A columnist’s mission is not to find an issue and then proselytize to make converts for one side or the other; rather a columnist must find new and unique items of interest and, after putting them in a column, continuing on with the quest for the next example of amusing unique information.
The yank the dog phenomenon might seem like an apropos metaphor for a critical look at the way John Boner is bringing the Democratic Party and White House occupant to heel.
Was it our imagination or did we see the Boner repeatedly hold up a doggy litter bag to signify “that’s a load of crap!,” while the Democrats were applauding wildly during the recent State of the Union diatribe? (We always thought at a diatribe designated a group of Apaches who wanted to loose weight. [Bah-dump bump.])
We noted with interest that during the recent cruise ship debacle, the passengers had to use liter bags to defecate and then had to contend with leakage and spills. Why didn’t they just throw the damn things over the railing into the middle of the ocean?

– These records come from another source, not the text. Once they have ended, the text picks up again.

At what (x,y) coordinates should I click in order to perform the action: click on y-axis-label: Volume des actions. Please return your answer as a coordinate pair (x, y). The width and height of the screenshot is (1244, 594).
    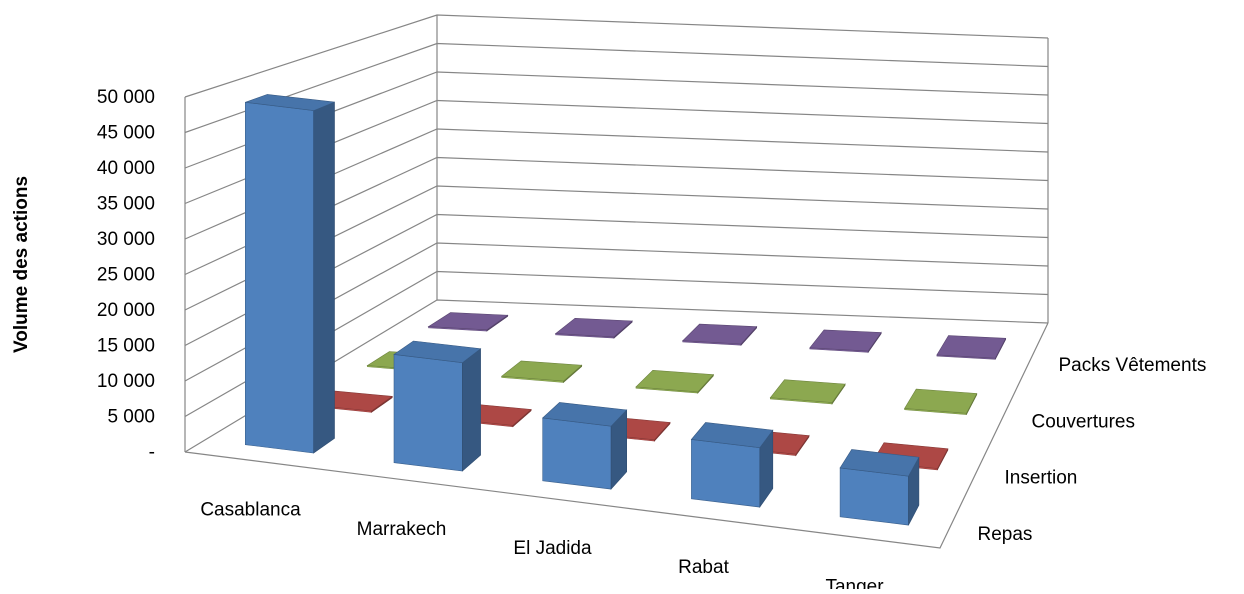
    Looking at the image, I should click on (22, 264).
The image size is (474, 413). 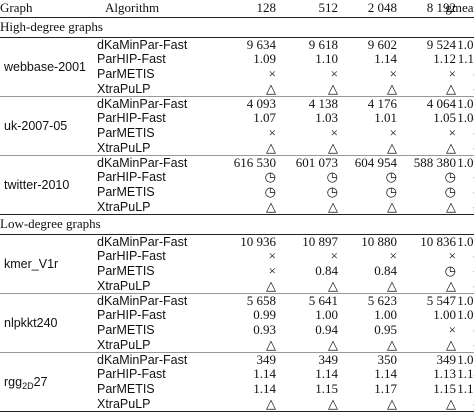 I want to click on cell: 1.01, so click(x=386, y=118).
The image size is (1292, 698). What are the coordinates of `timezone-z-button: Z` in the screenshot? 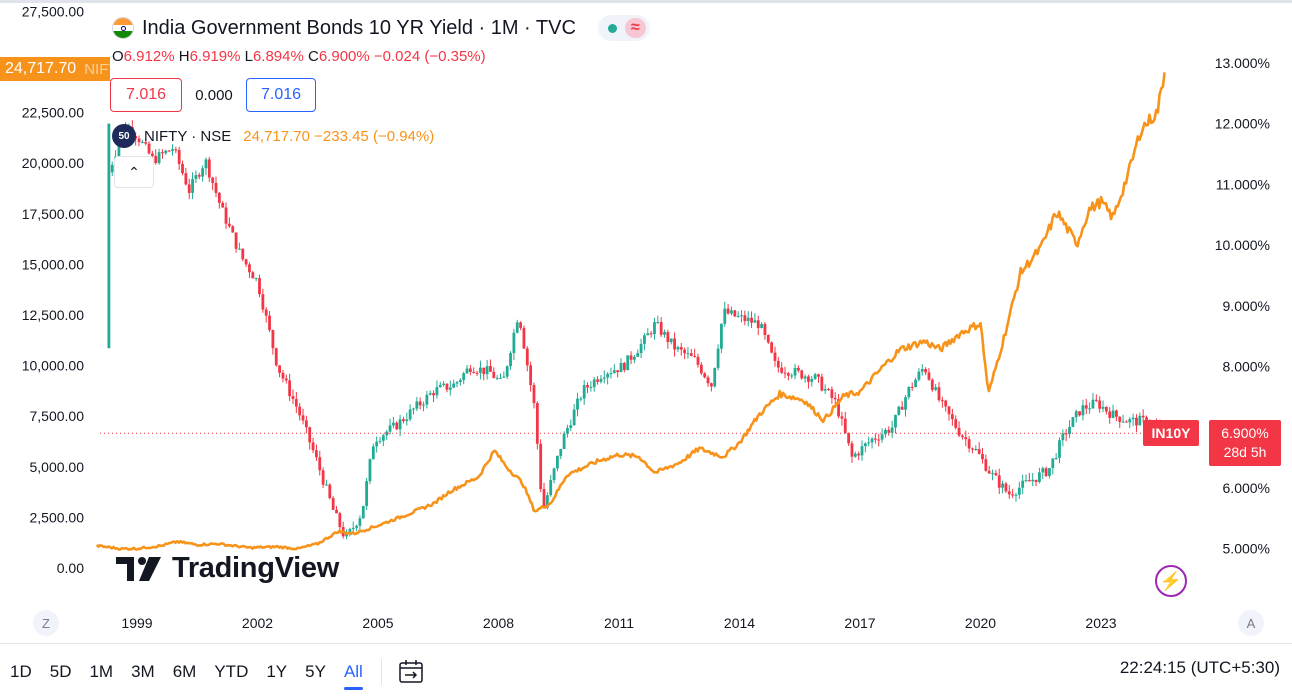 It's located at (46, 623).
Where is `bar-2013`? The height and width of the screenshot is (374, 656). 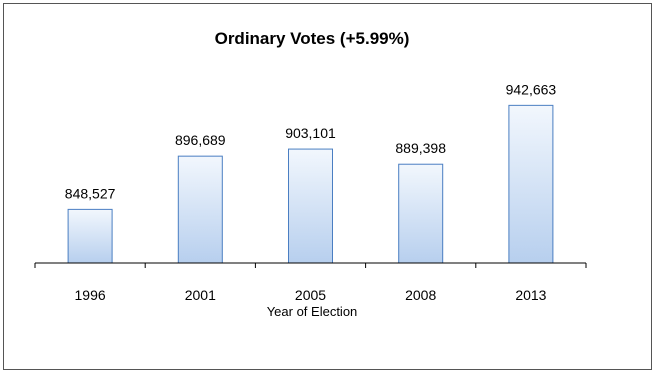
bar-2013 is located at coordinates (531, 184).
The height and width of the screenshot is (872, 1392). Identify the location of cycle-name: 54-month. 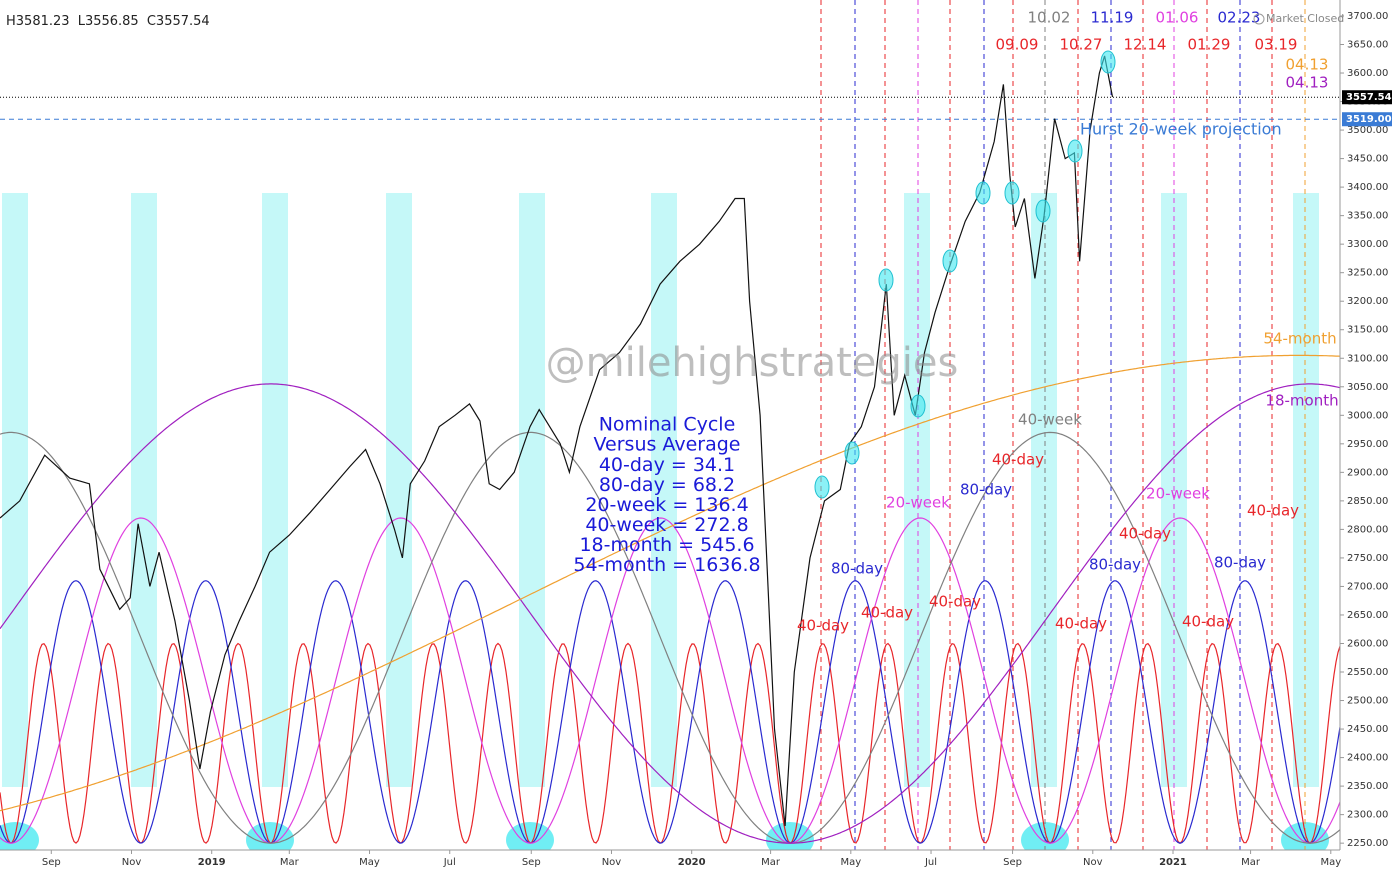
(620, 565).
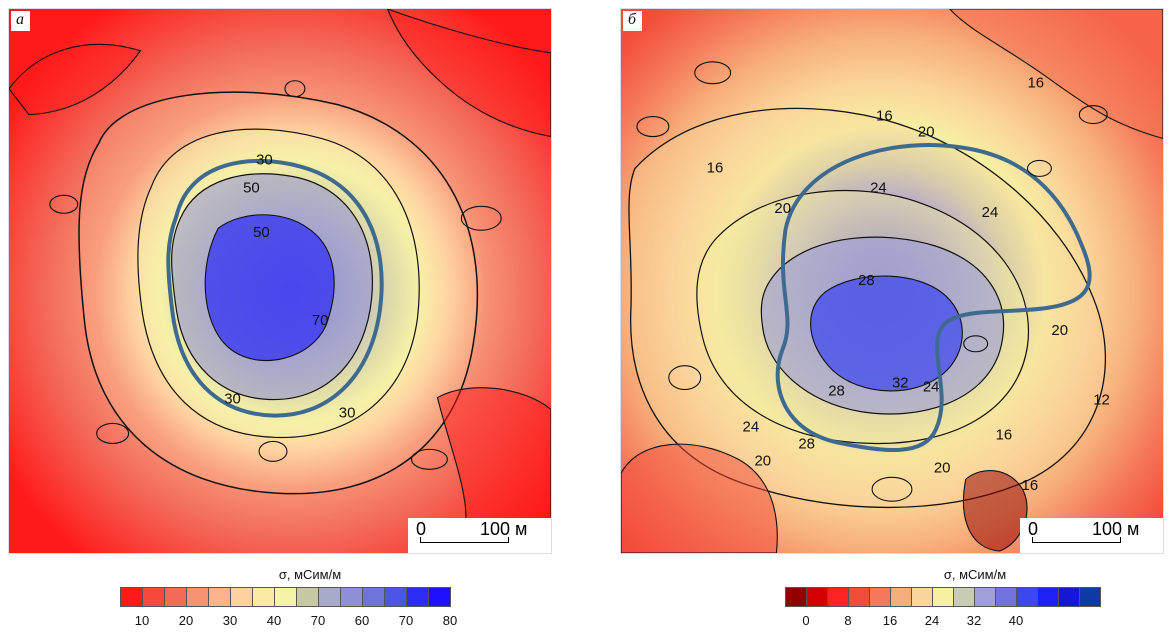  I want to click on contour-label-b-7: 28, so click(866, 280).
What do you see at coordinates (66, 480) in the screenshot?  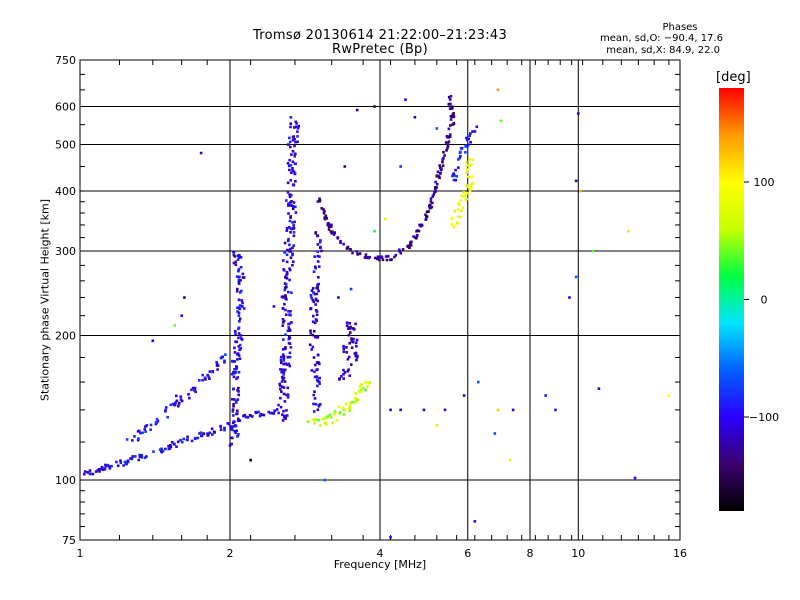 I see `y-tick-label: 100` at bounding box center [66, 480].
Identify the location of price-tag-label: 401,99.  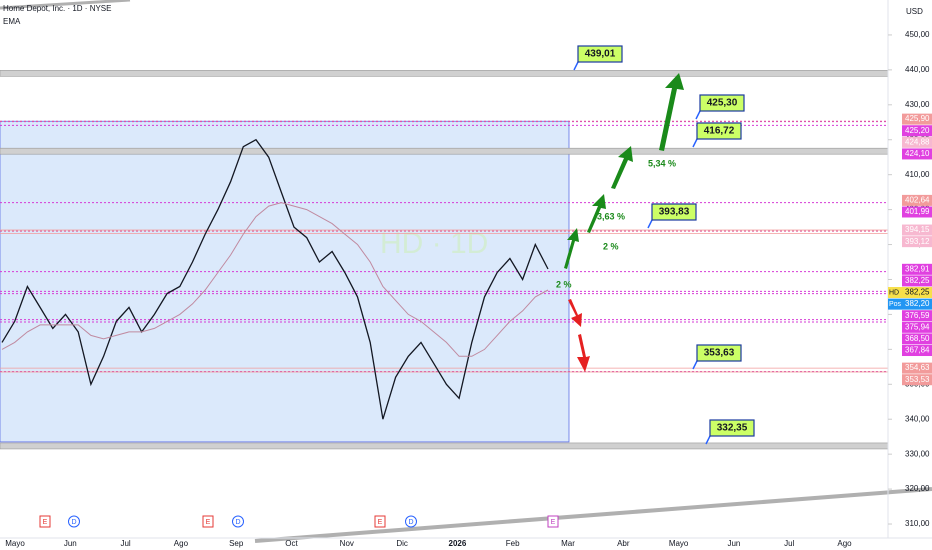
(918, 212).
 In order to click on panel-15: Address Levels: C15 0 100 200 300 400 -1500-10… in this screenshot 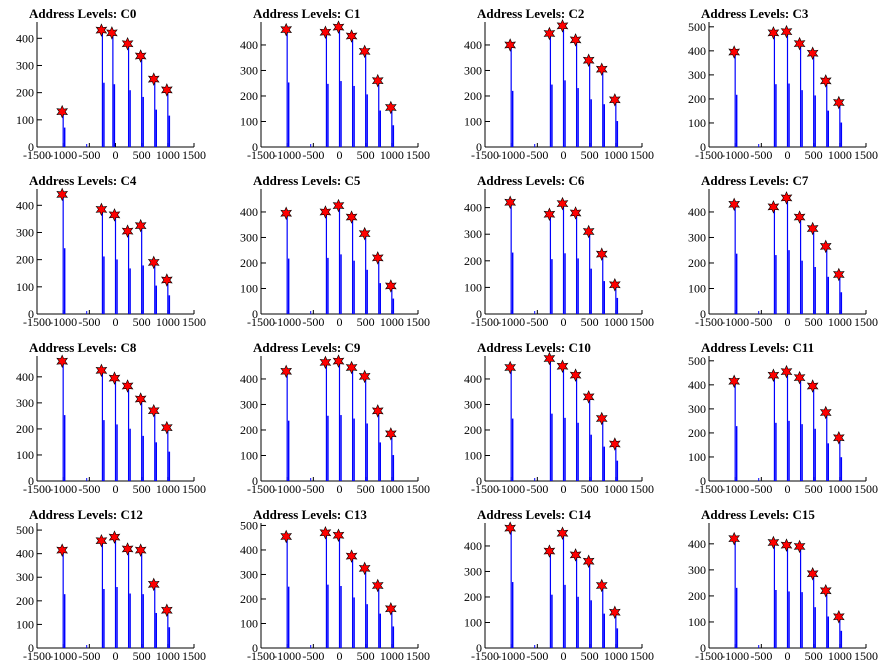, I will do `click(783, 585)`.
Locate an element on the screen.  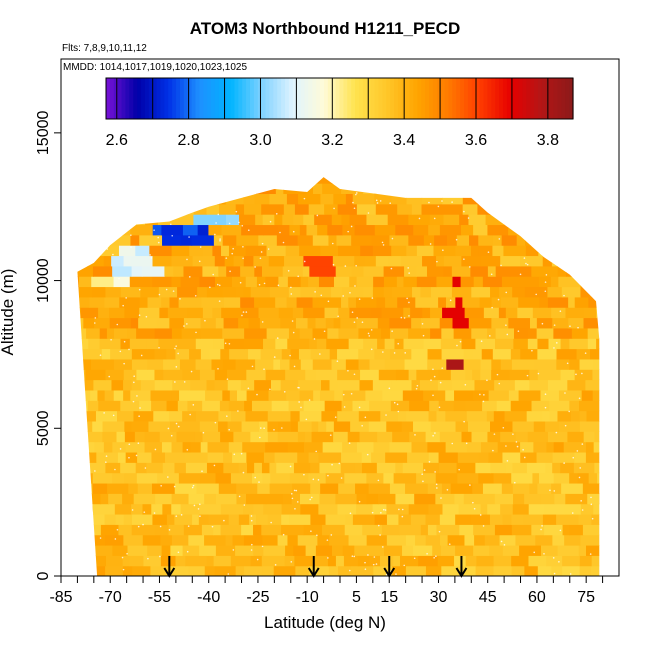
colorbar-tick-label: 3.6 is located at coordinates (476, 140).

That, in turn, brings us to the problem of what to do with a retired pope. Will he be subjected to “de facto” house arrest conditions or will he be permitted to go on the late night talk show circuit to promote his new book?
Some canine experts make the assertion that dogs intuitively understand human through voice tone and body language. Others with a more whimsical philosophy will tell you what books their dog reads and what his latest quip was. We learned from Siggy, that all German Shepherd dogs are “law’n’order” style Nixon Republicans on the day that the shooting at Kent State took place.
[Note: We had digital photos of the Paco Collars store, a dog with a harness for attaching the leash, and a B&W print of a snapshot of Siggy, but after an attack of Spring Fever, we decided to give the Photo Editor the day off.]
For those who are skeptical about a dog’s ability to understand human language, we propose a pragmatic experiment. Go up to a docile large all black dog and utter this column’s closing quote: “Black dogs taste best!” If he suddenly becomes belligerent, please explain how the transformation occurred without indicating that he was trying to refute that extreme foodie opinion.
Now, the disk jockey will play Iggy Pop’s song “I want to be your dog,” Elvis’s extremely sad “Old Shep,” and (on the opposite end of the emotional bell curve) Peggy Lee’s “How much is that doggie in the window.” Now we have to go and buy a copy of Chihuahua of the Baskervilles, for a certain dog who lives in Concordia KS. Have a (attention Waylon Jennings fans) “Reno just howled at the moon” type week.